▶ _Description of the task_
Range to repeat from the listing below: the line containing "1512x812 pixels." down to the line containing "Switch to drive e button", both included. Copy it exactly, pictures excluded, and add nothing else.

▶ _Material for the task_
--- START ---
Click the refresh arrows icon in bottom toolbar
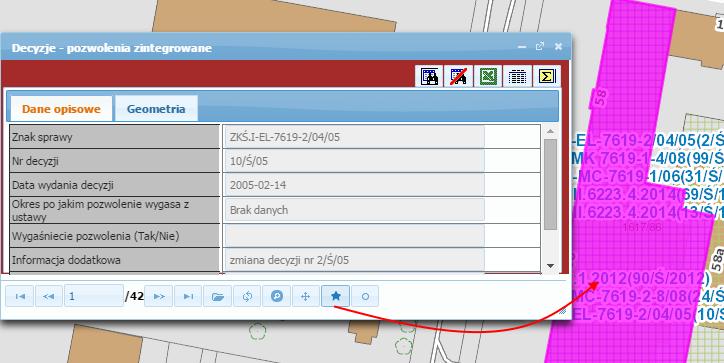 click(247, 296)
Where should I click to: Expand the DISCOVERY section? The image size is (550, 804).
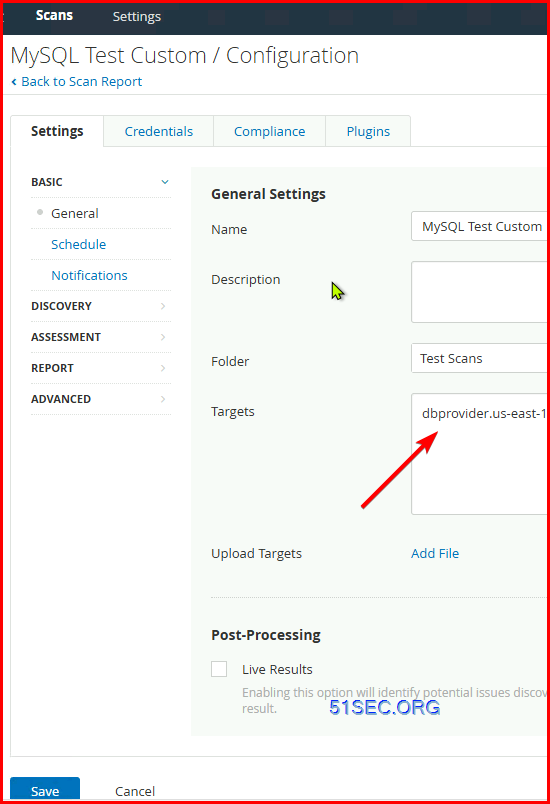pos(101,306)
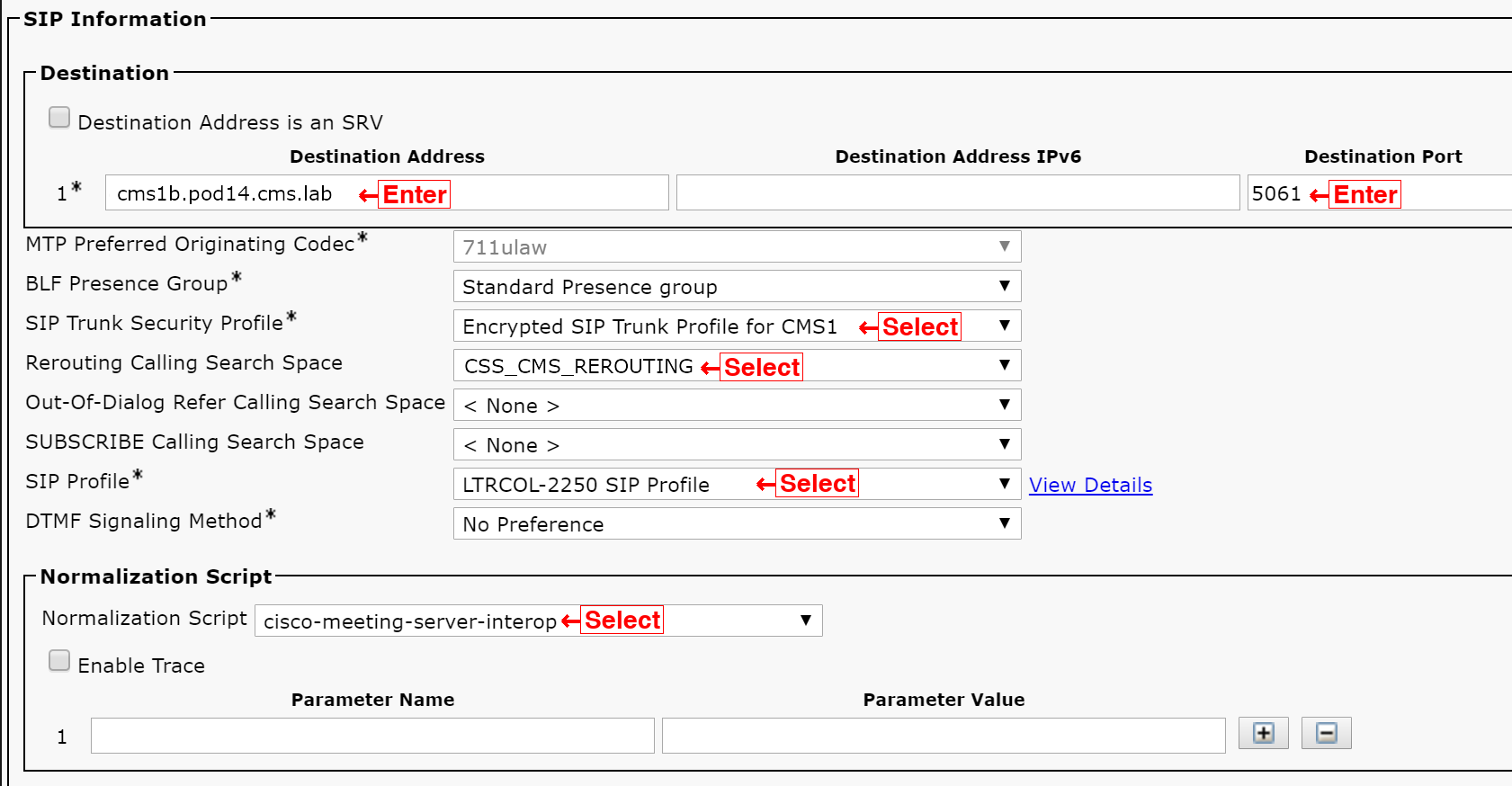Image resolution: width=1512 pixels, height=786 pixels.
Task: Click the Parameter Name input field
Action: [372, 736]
--- END ---
--- START ---
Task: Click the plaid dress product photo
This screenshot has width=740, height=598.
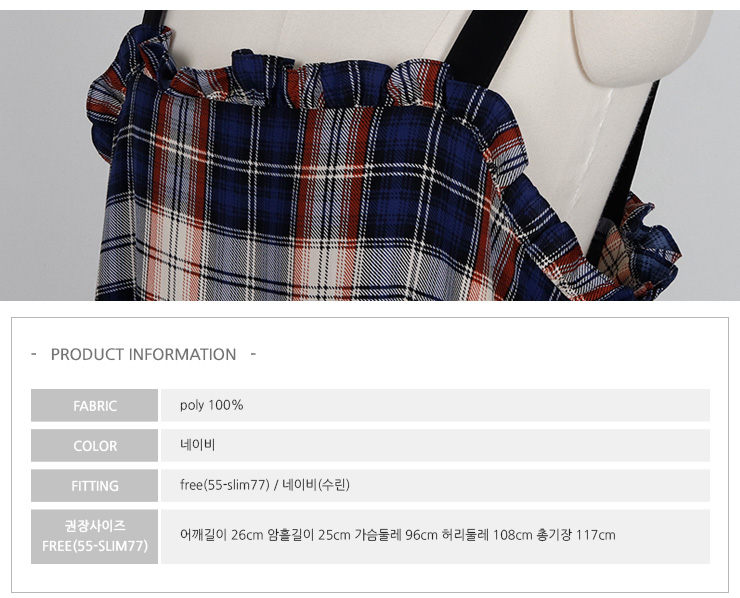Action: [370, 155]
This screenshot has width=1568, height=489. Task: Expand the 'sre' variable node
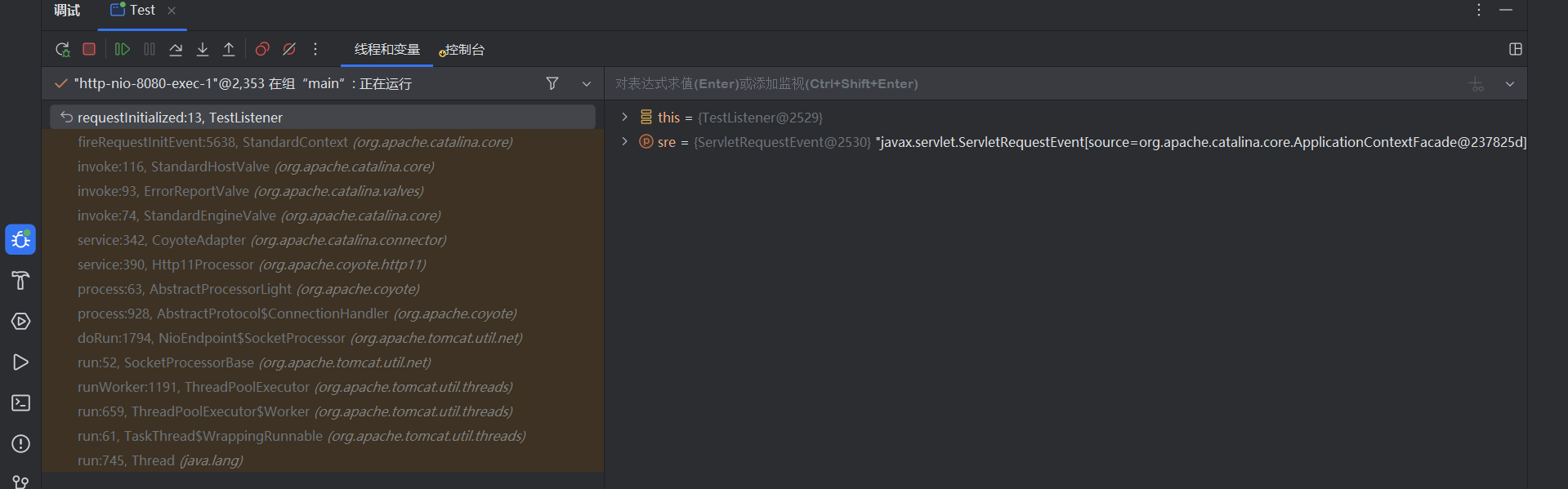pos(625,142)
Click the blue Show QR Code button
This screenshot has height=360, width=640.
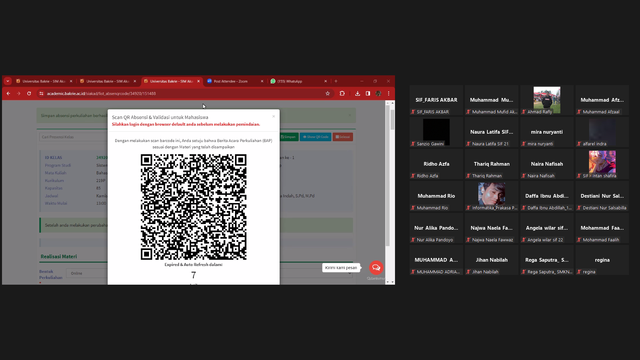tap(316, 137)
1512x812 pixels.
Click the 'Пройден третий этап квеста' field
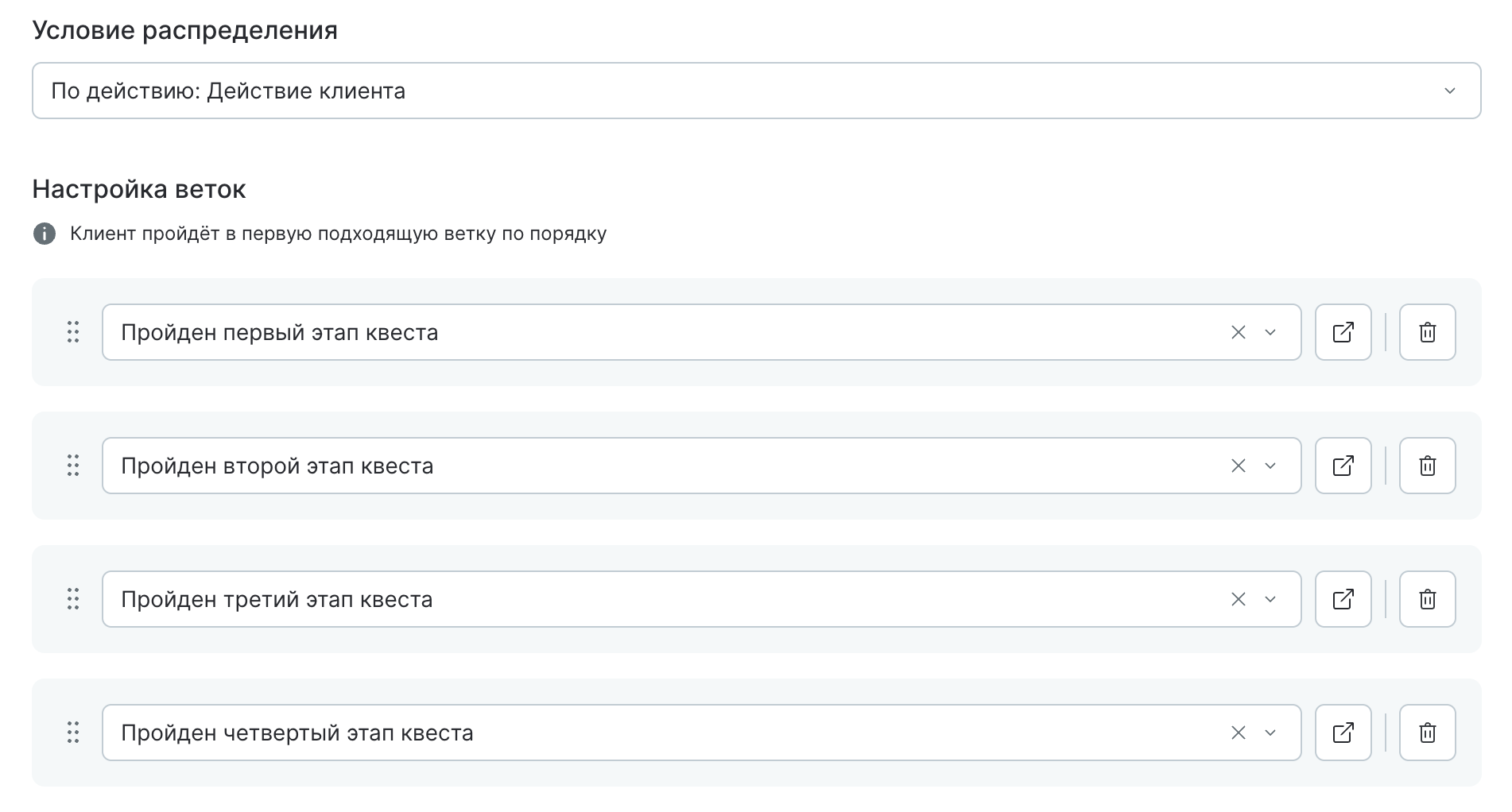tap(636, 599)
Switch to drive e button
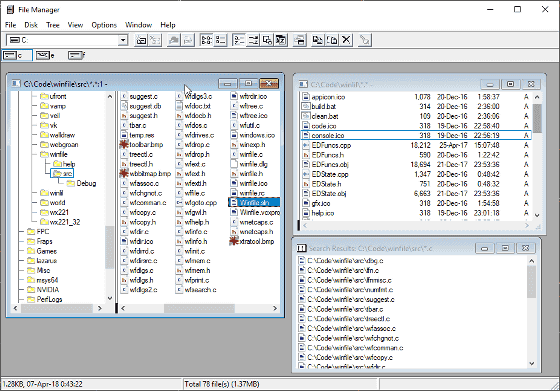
--- END ---
--- START ---
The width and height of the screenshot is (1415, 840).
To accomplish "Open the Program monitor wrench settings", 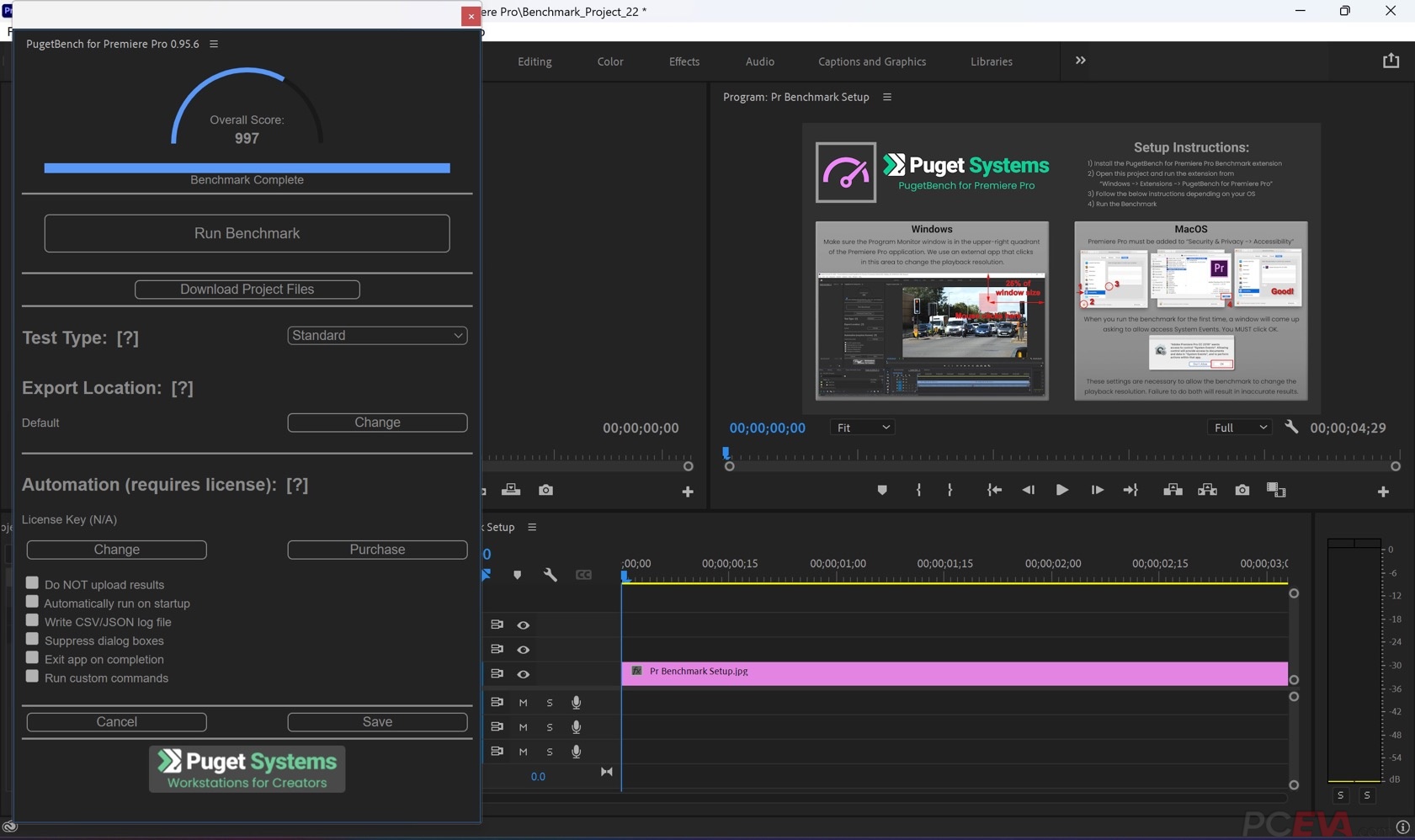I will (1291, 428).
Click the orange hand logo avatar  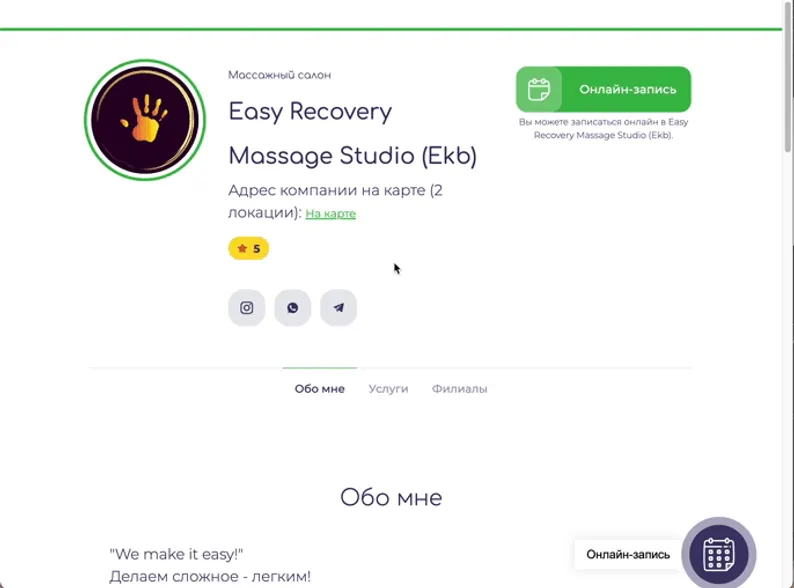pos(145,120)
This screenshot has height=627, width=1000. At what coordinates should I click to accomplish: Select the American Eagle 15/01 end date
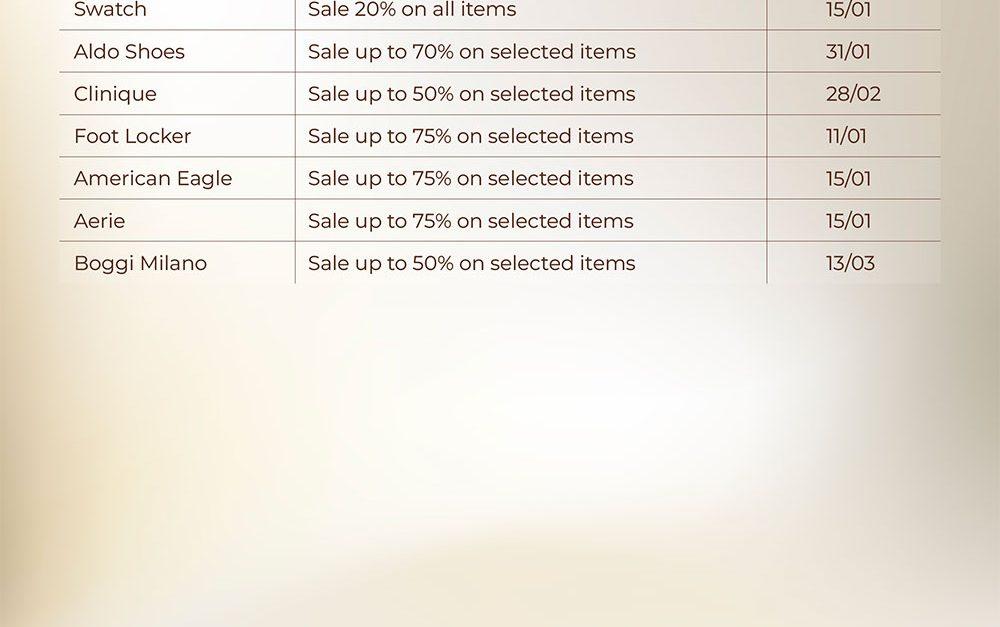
--- END ---
▶ _Output for this task_
1512x812 pixels.
Click the 'Пройден третий этап квеста' field
tap(636, 599)
Switch to drive e button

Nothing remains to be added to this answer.